__Task directions__.
Retype, word for word, the line holding "The height and" and each line after it down to the end of the data; pictures are not copied.
━━━━━━
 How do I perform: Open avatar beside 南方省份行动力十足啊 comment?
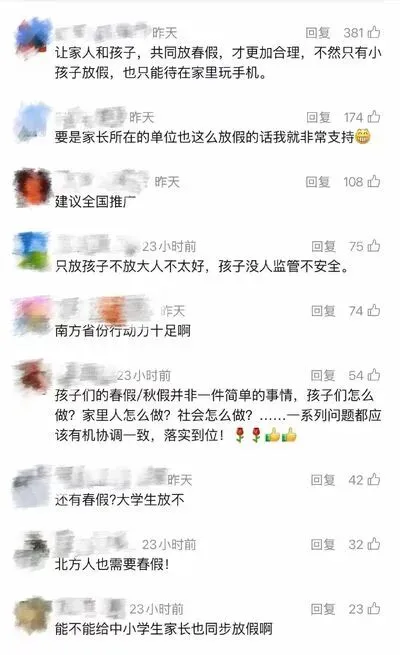(33, 316)
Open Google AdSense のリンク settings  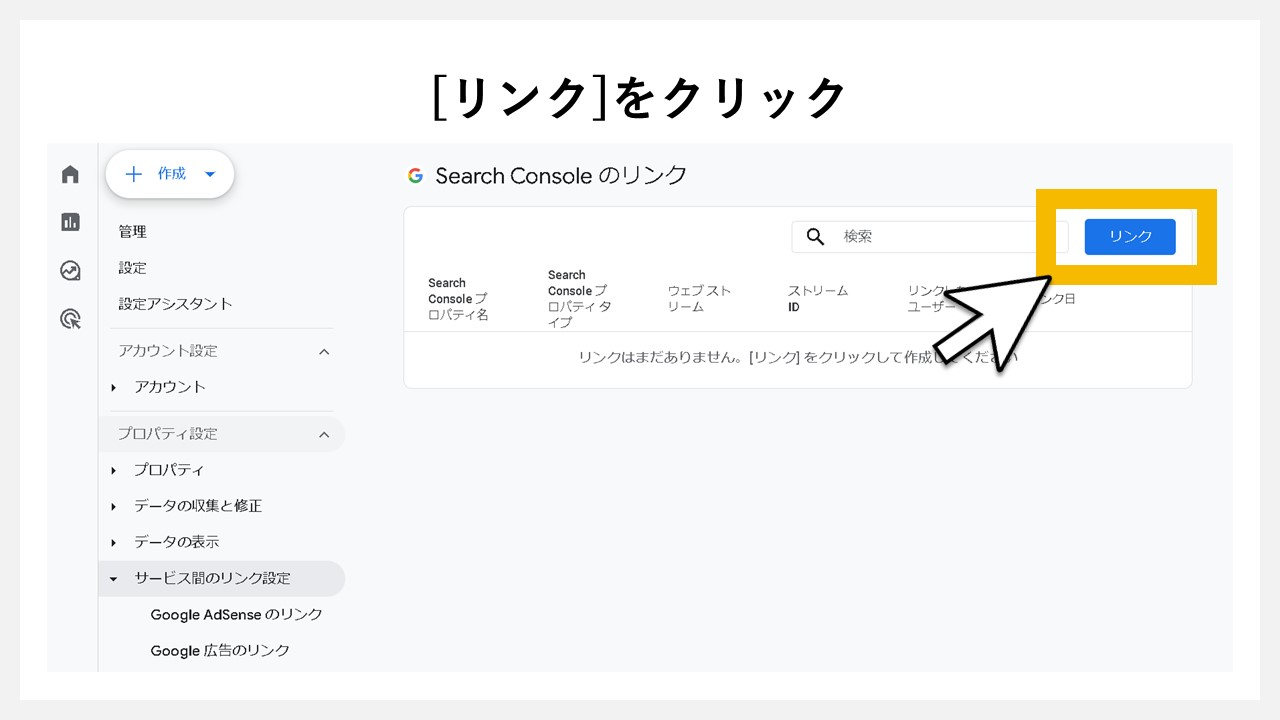[x=236, y=614]
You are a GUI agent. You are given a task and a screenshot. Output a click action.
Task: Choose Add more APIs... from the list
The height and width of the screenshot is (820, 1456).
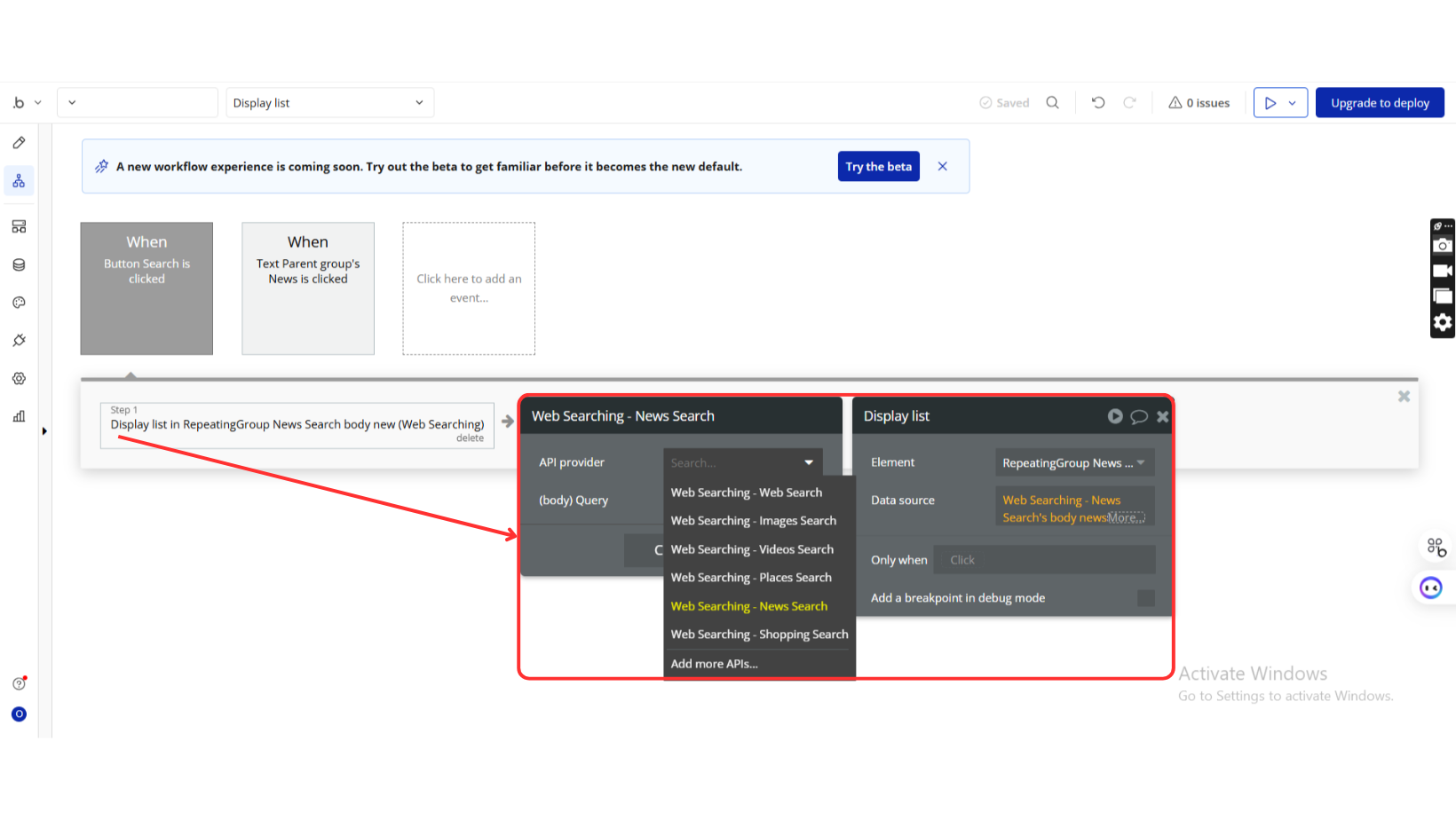714,664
━━━━━━
__Response box__.
The height and width of the screenshot is (820, 1456).
714,664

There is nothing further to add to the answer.